Dr, Gary, Davis, Clueless, Christianity, NEEDinc, failure, fail, grade Failure. “It’s taken me most of my life, but I think I have perfected FAILURE to an art form.” A great quote, isn’t it? Many of us try to hide our failures, believing that they will reveal that we are losers, incapable of finishing anything, of accomplishing anything of significance. Others have a deeply rooted fear of failure and so work themselves to death to be successful. Probably another group of us are content with being failures. It’s just too much effort to try anymore.

            The choices we make in life will determine whether we are successful, marginally successful, or, well, failures. Then again, it also depends on who is defining success, failure. Being a CEO of a Fortune 500 company with your 5th wife, with kids who don’t want to be around you is not much of a success in my book.

            Speaking of my book, I would like to reveal to my more pertinacious readers some of my failures.

1.      I failed in being a good dad to my kids when they were younger.

2.      I failed in being a good son to my dad.

3.      I failed to build the kinds of teams needed to expand the reach of NEED’s principles of communication-in-community to Christians who still do commando raids for Christ.

4.      I failed in living out the holiness God has already granted me.

5.      I failed in being a consistent, genuine Christian, often falling into being merely a nice one.

(Stored entries)
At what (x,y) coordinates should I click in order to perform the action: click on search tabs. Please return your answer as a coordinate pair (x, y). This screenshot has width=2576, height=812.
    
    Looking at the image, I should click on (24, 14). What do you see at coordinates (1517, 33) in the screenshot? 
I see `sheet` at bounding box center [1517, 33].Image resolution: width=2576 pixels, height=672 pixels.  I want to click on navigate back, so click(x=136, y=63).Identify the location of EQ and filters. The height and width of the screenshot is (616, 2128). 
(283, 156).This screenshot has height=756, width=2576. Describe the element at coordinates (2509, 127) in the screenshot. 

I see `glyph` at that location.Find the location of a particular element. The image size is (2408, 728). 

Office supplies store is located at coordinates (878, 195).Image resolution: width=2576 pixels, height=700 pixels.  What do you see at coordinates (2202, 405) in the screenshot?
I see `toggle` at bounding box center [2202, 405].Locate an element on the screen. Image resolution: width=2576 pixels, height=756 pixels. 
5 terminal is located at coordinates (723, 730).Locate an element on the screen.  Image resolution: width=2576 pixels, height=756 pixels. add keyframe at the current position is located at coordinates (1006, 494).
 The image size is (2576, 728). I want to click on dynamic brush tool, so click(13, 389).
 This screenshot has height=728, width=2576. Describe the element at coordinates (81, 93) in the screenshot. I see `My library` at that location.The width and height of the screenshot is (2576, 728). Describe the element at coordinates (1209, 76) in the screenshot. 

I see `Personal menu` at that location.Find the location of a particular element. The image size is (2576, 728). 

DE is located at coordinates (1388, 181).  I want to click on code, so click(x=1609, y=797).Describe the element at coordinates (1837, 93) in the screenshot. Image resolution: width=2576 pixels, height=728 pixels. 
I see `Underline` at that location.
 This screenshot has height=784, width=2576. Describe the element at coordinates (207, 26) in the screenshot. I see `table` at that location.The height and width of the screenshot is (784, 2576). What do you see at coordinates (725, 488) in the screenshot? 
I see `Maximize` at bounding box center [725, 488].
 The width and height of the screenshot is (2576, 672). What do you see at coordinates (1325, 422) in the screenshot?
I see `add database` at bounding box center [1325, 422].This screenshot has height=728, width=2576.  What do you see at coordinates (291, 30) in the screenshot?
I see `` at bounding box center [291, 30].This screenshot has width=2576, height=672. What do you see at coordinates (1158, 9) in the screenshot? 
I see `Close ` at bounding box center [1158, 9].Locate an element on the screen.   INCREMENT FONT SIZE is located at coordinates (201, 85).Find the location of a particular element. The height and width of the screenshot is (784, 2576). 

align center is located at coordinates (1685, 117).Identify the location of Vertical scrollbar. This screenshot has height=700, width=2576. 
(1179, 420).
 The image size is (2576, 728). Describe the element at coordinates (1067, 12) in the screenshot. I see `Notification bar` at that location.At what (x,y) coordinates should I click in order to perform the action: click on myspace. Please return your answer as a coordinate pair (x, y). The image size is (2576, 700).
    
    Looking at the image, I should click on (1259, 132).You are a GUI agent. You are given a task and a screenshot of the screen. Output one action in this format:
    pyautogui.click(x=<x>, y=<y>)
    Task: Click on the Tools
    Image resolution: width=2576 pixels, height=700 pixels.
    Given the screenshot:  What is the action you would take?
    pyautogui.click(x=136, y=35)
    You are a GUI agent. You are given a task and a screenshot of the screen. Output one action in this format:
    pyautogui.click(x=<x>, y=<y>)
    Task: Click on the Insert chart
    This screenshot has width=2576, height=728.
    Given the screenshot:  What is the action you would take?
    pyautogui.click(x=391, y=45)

# What you need to do
Transcribe verbatim the stretch of the essay on failure from "Speaking of my book, I" through "they were younger.".

# Solution to this task
Speaking of my book, I would like to reveal to my more pertinacious readers some of my failures.

1.      I failed in being a good dad to my kids when they were younger.